Due to data limitations and especially the unavailability of direct pore-pressure measurements in the wells due to data confidentiality issues, pore-pressure has been modeled using the established Eaton 1975 method (Amjad et al. 2022). A careful selection of relevant variables from both datasets (well and seismic) is crucial for subsequent analysis. Establishing a well-to-seismic tie aligns specific horizons in well log data with seismic key reflections, enabling correlation. Particular zones have been interpreted on the seismic to understand subsurface geometries and specific seismic attributes and characteristics against these zones that would help to understand subsurface geology. The structural interpretation of the Kadanwari field showed a feasible host-graben structure regarding the trapping of hydrocarbons (Ali et al. 2023; Manzoor et al. 2023; Ahmed et al. 2022; Khan et al. 2024).

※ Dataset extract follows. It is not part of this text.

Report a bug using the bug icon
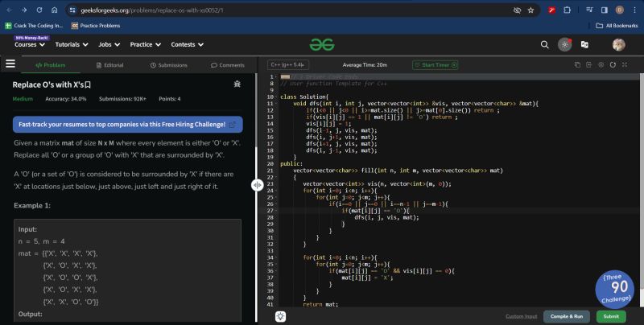Viewport: 644px width, 325px height. click(237, 84)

The missing low frequencies in the seismic data are utilized from well data and interpolated through interpreted horizons in the form low-frequency model (LFM) for the seismic inversion process. Likewise, for the high-resolution geological information, a variogram analysis of seismic data aids in understanding spatial continuity, which is incorporated into a stochastic inversion process to generate high-resolution acoustic properties in the form of a geological stochastic inversion model (GEOSI) (Khan et al. 2023; Durrani et al. 2022; Hussain et al. 2023a). These properties further refine/fine-tune the prediction of petrophysical and reservoir properties. ML specifically PNN algorithms were trained using well log data to learn the relationship between well log parameters and seismic attributes extracted after stochastic inversion. These trained algorithms were applied to seismic data to predict petrophysical, elastic, and pore-pressure properties. A comprehensive correlation analysis between predicted/modeled and actual well log data was performed to validate these predictions. Ultimately, the broad and novice workflow culminates in comprehensive predictions of subsurface characteristics, providing valuable insights for exploration and development.

Fig. 3
figure 3

The adopted methodology for facies analysis and pore pressure prediction is demonstrated by combining ML and high-resolution acoustic properties extracted through stochastic seismic inversion. The high-resolution acoustic properties are trained with the best ML algorithm at the well location using multiple input features such as log suits raw curves and petrophysical interpreted curves. Following successful training and testing, the performance is evaluated at the blind wells before populating the corresponding characteristics for the entire cube

A precise approach is stochastic seismic inversion employing 3D PSTM and well data to model high-frequency attributes (Fig. 4). Well log data is not only employed in petrophysics, but it also aids in the development of a low-frequency model that is integrated into stochastic seismic inversion (SSI). The variogram analysis captures the spatial variation of acoustic impedance. A prior model with a sampling interval for finer resolution greater than the acquired seismic sample interval of 2 ms. It is populated from LFM by injecting high frequencies generated after a high-resolution prior model for the respective property (acoustic impedance) via a variogram analysis. The prior model aided in the development of high-resolution seismic property volumes. These property volumes are then used in the PNN to establish a precise petro-elastic relationship. The PNN has been utilized to simulate this relationship across the volume that comprehensively models reservoir properties.

Fig. 4
figure 4

a Variogram analysis helps to capture the property variations, b 1D Analysis of seismic and synthetic seismic depicting their correlation, c High-resolution posterior model of P-impedance showing along an arbitrary section resulting after stochastic inversion

The PNN method has been used to model S-impedance, shale volume, porosity, and pore pressure across the volume of a thin heterogeneous, gas-bearing sand reservoir. The petrophysical results include VSHL, PHIE, pore pressure, and raw log curves as input features for training PNN at well locations. The data was divided into training and testing, with 80% of the data utilized for training and 20% for testing. The high-resolution stochastic seismic inversion results have been employed while simulating the reservoir properties via the PNN approach across the volume.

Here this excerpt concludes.